Mahraganat: controversy over barring Egyptian street popular music  

Fatma Lotfi
8 Min Read
In this Thursday, March 5, 2015 photo, youth dance at a local wedding in Salam City, a suburb on the outskirts of Cairo. Since the 2011 uprising, the music of "Mahraganat," Arabic for "festivals," has emerged from and spread through impoverished communities, where local musicians play, especially during weddings, their auto-tuned beats and songs that tackle social, political and cultural issues. (AP Photo/Mosa'ab Elshamy)

The Egyptian Musicians’ Syndicate banned all the singers of Mahraganat – Egyptian street pop music literally meaning festivals – which raised controversy over the concept of barring itself and the right of freedom of artistic and literary creation.

Hany Shaker, the syndicate’s head and veteran singer, issued on 16 February a blacklist of Mahraganat singers, including Hassan Shakosh, Hamo Bika, Oka, and Ortega, as well as actor Mohamed Ramadan who often performs concerts.

Shaker called on all tourist facilities, ships, coffee shops, and nightclubs to not deal with the banned singers, adding that any establishment that violates the syndicate’s decree “will face legal procedures.”

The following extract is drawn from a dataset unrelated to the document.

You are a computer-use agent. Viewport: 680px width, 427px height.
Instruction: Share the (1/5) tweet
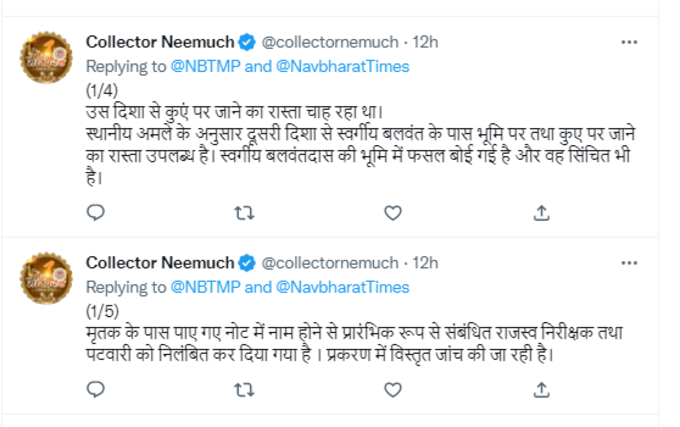click(542, 390)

However, the syndicate’s decision has not been welcomed widely. Adel Al-Masry, head of the Chamber of Tourism Establishments, said the decree is an “unacceptable interference.” Last week, he stressed that the decision is a “transgression on the authority concerned with the supervision of touristic activity, which is the Ministry of Tourism and its affiliated sectors.”

The syndicate said Mahraganat lyrics have corrupted society and is “loaded with sexual innuendo and offensive language.”

The decision followed a concert held at the International Cairo Stadium on Valentine’s Day this year in which Hassan Shakosh performed his latest hit Mahragan Bent El Geran (The girl next door).

“I will drink alcohol and smoke hashish” was the lyrics that enraged the syndicate and many Egyptians who reacted negatively on social media.

Mahraganat is a genre of “electro-shaabi” and became very popular among all social classes and now performed at weddings, cafes, and nightclubs. It burgeoned from impoverished Cairo neighbourhoods and has boomed in the last nine years. Mahraganat is also performed in films and television series.

There have been several attempts to document Mahraganat in the last few years, including “Underground/On the Surface,” a documentary by Salma El Tarzi that explores the local subculture and its effect on its listeners.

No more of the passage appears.